Until now, WOW's very best content has remained the preserve of the raiding elite. Wrath of the Lich King redistributes that wealth of experience to everyone. Every raid dungeon is now open to teams of ten as well as 25, giving a much larger proportion of players a chance of seeing everything in the game. Not just that, but some of the neatest tricks and challenges of raiding, the most sophisticated and rewarding bits of boss design, have been incorporated in the five-man dungeons - which are fewer in number than in The Burning Crusade, but of a higher overall standard (and this from the undisputed kings of dungeon design).
Even the solo player - which, let's face it, is most of us, much of the time - has had the same level of attention. In fact, you might say that day-to-day questing is the most radically improved part of the game. WOW's detractors have often pointed accusing fingers at its doggedly traditional monster-mashing quest design, and not without reason. Lich King is unavoidably built on the same foundations, and if you never again want to be collecting random animal parts for some bitch's brew - well, you're out of luck.
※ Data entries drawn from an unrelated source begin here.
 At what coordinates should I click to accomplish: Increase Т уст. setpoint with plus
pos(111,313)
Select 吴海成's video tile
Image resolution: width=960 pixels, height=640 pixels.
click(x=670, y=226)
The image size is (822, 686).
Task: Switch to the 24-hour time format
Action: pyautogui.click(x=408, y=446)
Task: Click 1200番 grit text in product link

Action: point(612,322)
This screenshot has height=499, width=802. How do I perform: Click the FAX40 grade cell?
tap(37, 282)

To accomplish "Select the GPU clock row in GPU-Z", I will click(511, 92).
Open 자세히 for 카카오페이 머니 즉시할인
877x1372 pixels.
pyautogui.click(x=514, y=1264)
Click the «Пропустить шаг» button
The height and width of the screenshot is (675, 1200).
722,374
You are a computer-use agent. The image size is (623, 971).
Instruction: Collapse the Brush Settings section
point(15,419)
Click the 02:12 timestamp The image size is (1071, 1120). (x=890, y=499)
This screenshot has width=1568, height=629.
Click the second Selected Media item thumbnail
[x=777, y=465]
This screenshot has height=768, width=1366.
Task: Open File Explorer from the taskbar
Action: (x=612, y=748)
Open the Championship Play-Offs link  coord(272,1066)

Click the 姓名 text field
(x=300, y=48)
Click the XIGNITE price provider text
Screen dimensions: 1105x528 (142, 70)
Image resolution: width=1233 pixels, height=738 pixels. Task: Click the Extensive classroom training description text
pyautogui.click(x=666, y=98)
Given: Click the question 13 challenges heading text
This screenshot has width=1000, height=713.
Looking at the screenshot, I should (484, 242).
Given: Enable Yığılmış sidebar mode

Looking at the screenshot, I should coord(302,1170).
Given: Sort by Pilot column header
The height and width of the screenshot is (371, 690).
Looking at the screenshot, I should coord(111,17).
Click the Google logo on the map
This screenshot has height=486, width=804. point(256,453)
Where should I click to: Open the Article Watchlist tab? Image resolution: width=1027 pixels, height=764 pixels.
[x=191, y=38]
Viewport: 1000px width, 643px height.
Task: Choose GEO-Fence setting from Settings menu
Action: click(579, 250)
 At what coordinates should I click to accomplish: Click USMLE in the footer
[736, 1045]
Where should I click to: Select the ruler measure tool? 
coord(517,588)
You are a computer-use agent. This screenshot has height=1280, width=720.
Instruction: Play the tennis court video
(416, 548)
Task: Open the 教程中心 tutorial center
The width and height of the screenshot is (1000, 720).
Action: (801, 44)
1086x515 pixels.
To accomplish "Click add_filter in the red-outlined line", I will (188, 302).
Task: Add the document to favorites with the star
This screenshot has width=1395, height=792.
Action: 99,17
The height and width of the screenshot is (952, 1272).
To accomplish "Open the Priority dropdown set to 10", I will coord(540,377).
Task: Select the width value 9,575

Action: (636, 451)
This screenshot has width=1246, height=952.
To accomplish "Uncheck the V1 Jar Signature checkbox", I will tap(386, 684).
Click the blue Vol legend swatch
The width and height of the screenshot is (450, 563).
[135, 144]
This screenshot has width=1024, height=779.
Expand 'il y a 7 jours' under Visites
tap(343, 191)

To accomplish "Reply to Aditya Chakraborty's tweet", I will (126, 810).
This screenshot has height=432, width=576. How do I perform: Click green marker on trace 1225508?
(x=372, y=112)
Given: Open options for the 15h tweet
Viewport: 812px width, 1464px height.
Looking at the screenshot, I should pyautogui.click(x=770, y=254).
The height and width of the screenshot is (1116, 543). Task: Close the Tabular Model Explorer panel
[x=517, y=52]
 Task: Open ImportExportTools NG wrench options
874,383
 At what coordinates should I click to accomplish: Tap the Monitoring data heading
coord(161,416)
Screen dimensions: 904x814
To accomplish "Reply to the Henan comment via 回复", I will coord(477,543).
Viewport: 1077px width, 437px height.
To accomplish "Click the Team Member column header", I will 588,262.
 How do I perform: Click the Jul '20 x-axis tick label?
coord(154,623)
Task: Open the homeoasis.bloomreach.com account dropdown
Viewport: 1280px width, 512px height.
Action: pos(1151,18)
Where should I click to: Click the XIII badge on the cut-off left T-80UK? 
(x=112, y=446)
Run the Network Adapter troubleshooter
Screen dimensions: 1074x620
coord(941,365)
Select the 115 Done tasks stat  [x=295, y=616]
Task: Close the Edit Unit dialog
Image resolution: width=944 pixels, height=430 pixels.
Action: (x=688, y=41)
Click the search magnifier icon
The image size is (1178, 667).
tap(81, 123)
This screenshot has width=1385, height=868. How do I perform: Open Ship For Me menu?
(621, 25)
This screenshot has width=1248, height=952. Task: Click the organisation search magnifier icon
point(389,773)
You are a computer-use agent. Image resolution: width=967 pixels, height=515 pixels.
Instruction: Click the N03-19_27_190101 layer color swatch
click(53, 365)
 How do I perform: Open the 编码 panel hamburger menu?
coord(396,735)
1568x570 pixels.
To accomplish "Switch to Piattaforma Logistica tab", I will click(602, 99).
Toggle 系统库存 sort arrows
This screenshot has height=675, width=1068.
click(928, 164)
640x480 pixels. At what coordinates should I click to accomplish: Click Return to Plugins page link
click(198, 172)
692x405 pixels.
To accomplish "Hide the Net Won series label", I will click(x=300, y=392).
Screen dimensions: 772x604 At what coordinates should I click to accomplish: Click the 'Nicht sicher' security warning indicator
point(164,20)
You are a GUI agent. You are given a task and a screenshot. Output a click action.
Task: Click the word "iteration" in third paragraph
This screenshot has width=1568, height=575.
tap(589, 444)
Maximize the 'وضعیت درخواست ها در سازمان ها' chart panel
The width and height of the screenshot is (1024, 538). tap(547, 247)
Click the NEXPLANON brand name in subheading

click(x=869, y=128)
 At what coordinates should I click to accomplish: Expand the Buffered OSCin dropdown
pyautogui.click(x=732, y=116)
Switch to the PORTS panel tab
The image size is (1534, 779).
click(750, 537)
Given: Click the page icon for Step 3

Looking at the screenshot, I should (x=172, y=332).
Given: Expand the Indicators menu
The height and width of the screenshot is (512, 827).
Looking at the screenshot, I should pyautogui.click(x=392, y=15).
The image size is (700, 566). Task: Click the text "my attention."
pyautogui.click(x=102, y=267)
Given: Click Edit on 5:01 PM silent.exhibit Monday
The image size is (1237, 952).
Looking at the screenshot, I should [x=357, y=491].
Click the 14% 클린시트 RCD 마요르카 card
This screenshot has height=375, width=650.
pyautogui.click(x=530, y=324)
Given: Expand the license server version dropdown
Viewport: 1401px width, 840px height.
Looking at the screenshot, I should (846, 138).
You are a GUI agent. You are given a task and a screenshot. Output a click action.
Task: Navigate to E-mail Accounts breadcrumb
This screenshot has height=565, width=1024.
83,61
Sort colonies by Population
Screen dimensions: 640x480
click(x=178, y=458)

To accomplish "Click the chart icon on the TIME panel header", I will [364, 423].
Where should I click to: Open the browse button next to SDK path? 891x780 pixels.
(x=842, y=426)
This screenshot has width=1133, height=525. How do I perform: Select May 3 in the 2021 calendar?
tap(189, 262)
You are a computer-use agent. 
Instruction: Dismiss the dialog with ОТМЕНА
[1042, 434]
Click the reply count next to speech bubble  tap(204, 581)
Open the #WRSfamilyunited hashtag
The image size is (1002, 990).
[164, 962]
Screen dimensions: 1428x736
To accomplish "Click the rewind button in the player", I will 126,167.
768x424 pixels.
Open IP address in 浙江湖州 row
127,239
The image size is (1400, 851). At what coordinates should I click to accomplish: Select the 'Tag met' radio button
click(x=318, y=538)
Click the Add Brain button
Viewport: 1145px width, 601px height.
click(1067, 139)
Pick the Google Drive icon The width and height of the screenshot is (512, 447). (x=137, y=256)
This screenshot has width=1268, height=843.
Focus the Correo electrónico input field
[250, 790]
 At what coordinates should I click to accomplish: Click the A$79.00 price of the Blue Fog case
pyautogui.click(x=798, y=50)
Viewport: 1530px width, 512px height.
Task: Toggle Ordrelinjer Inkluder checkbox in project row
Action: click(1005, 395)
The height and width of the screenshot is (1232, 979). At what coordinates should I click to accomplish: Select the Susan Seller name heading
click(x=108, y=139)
But the overall experience is a universe away. Burning Crusade improved the variety, density and reward of quests several times over. Lich King does it tenfold, adds more interesting enemy designs into the mix, and then weaves the quests together into eventful, entertaining, coherent and beautifully-paced pockets of adventure, studded with memorable characters and opportunities to break out of the grind, cut loose and have fun. One minute, you're using a mind-controlled abomination to pull ten enemies at once, and kill them in a single explosion; half an hour later, you're manning a cannon, shelling an angry giant from the deck of a pirate ghost ship.
Grinding isn't supposed to be this much fun. Where's the masochistic slog that MMO fans - gaming's hair-shirted, hard-working puritans - so love to hate? Consigned to the bin where it belongs, and replaced with a lavish, Catholic banquet of entertainment. Halfway to 80 - if that - and you'll already be looking forward to bringing another character through Northrend to do some of what you missed.